A couple of pretty basic questions:

Value types:

As far as I understand, when I create value type without "new" syntax
the object is considered as unutilized. Consequently, I have to
initialize its member variables manually; otherwise I would get an
exception while accessing them.
Does this means that the constructor of the object, which is created
without_new_way wouldn't be called?

Reference types:

Do I always create reference types with "new" syntax or there are some
cases when I create my object without "new" and it still will be
allocated in managed heap?

Thanks.

Jean.
 
Jean Stax said:
A couple of pretty basic questions:

Value types:

As far as I understand, when I create value type without "new" syntax
the object is considered as unutilized. Consequently, I have to
initialize its member variables manually; otherwise I would get an
exception while accessing them.
Does this means that the constructor of the object, which is created
without_new_way wouldn't be called?

Bear in mind that you can't define a parameterless constructor for a
value type, but you can always do new ValueType() as if there *was*
one. Other than how you initialize the member variables (and when the
value is considered to be initialized) I don't think there's any
difference between the two.
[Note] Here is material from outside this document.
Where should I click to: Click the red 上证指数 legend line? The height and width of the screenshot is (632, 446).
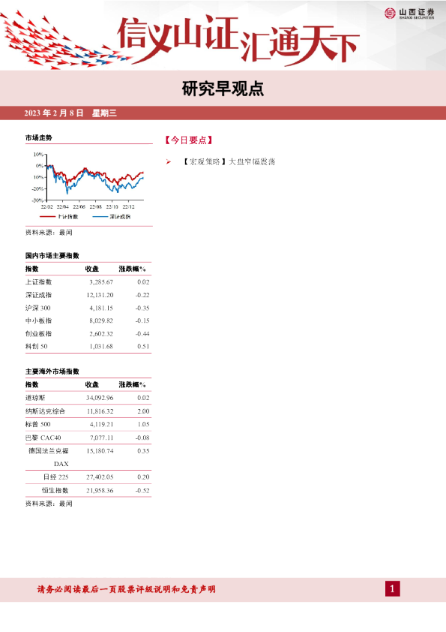tap(47, 217)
I'd personally try to use a constructor
wherever possible.
Reference types:

Do I always create reference types with "new" syntax or there are some
cases when I create my object without "new" and it still will be
allocated in managed heap?

You can't create an object without a "new" being involved somewhere
(with a few possible exceptions like serialization - not sure) although
you may not call the "new" yourself (eg factory methods). *All*
reference type objects are allocated on the managed heap though.

Note that when you just *declare* a reference type variable, that
doesn't create an object at all - the variable's value is undefined if
it's local, and null if it's class/instance.